LLM is a postgraduate law degree that can be pursued after completing an undergraduate degree. Students who complete a five-year integrated law degree may enroll with the Bar Council of India and can practice as lawyers.

Sonal Gupta’s Maansarovar Law Centre offers LLM entrance coaching in Delhi. They believe in providing personalized attention to each student and encourage them to strive towards their goals. They also provide the best preparation books for acing the exam.

The Right of Children to Free and Compulsory Education Act

After 62 years of independence, India finally passed the Right to Education Act in 2009. This law guarantees children between the ages of 6 and 14 the right to free education. It also requires private schools to reserve 25% of their seats for the poor. The goal of the act is to provide a high-quality education for all children in India. However, the bill has received some criticisms.

The Right to Education Act is an important step in making education a fundamental right. It provides a framework for implementing this right, requiring that all schools meet certain basic standards and providing funding to improve education. The law also prohibits corporal punishment and mental harassment in schools. In addition, it makes education a legal obligation of the government.

Another important aspect of the Right to Education Act is the requirement that children be evaluated regularly. This ensures that they are receiving a quality education and makes it possible to identify problems in the system. However, the government has not yet introduced an adequate evaluation system.

In addition, the law requires that schools have a specified pupil-teacher ratio. This allows teachers to focus on pedagogy and student learning, rather than administrative tasks. The law also requires that schools be located in the vicinity of children, and it prohibits the use of capitation fees and private tuition by teachers.

The Right to Education Act of 1976

The Act makes education a fundamental right for children in the age group of 6 to 14. It requires states to provide free and compulsory education. It also provides for the improvement of school infrastructure and teachers. It establishes School Management Committees to involve parents and local representatives, which has led to a reduction in drop-out rates. The Act also imposes minimum norms on student-teacher ratios, school working days and teacher-working hours.
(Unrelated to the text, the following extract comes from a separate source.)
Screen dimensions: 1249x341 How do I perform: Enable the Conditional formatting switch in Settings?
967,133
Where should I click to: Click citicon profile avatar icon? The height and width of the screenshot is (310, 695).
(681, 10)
It also prohibits the use of corporal punishment, private tution and the running of unrecognised schools. It also prohibits the deployment of teachers for non-educational activities.
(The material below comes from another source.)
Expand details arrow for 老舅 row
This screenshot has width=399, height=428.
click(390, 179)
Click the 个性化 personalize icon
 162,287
The law also stipulates that students can’t be held back or expelled from school, and they must pass a board exam before entering secondary education. However, many critics have argued that the law doesn’t do enough to increase the quality of education in India. They have called for a national curriculum, regular exams, and better teachers’ training.

In the end, the right to education is not just about literacy and numeracy, but about a child’s full all-round development. It is an essential part of a democracy. This is why it’s so important to protect it. It is also why it’s important to make it as universal as possible. But this is not always easy. Some states have been more successful than others, but it’s still a long way to go.

The Right to Education Act of 2010

On August 26th 2009 the Government of India passed a law known as the Right to Education Act (RTE). This law states that every child has a right to free and compulsory education in a neighbourhood school until they complete elementary education. This is a fundamental right which cannot be taken away from any citizen of this country. This act also makes it a requirement for the State to develop secondary and higher education accessible to everyone.

The RTE act also includes a clause that guarantees the rights of students to attend private schools if they meet certain requirements. The act specifies the duties of the local governments, parents, and teachers in providing education. It also defines standards and norms relating to pupil teacher ratios, buildings and infrastructure, school working days, and the employment of teachers. It also prohibits the employment of teachers for non-educational purposes.

One of the most significant flaws in the RTE act is that it is too input-focused rather than outcomes-oriented. This means that the government gives priority to things like better classrooms, books, and uniforms over teaching quality. This is a huge problem in a country like India that has a large number of poorly performing schools. This is not a sustainable way to prioritize schooling. It is time to refocus the government’s priorities on improving the quality of our school systems.

The Right to Education Act of India

The Right to Education Act of India is a piece of legislation that guarantees the right to free and compulsory education to children between the ages of 6 and 14. This act also sets minimum norms for schools, including the provision that private schools reserve 25% of seats for underprivileged students. In addition, the act stipulates that schools cannot charge donations or capitation fees and will not interview parents or children for admission. In the context of human rights, this act is a major step forward for social inclusion. It also makes education a fundamental duty of the government, rather than just a recommendation or declaration, which increases its legal status and ensures that governments will be held accountable for their actions.

This act specifies the duties of the government, local authority and parents in providing education, as well as specifying financial responsibilities between central and state governments. It also establishes standards and norms relating to Pupil Teacher Ratios (PTR), infrastructure facilities, school working days and teachers’ working hours. It also prohibits discrimination based on religion, caste and gender.

Researchers of Indian schooling have criticised policy discourse for constructing teachers as ‘implementing agents’ of the state, against their declining social status, professional de-skilling and intensifying systems of monitoring and control (Batra 2009; Majumdar and Mooij 2011). This functionalist stance is underlined by the RTE Act’s articulation of teacher duties as both numerous and enforceable.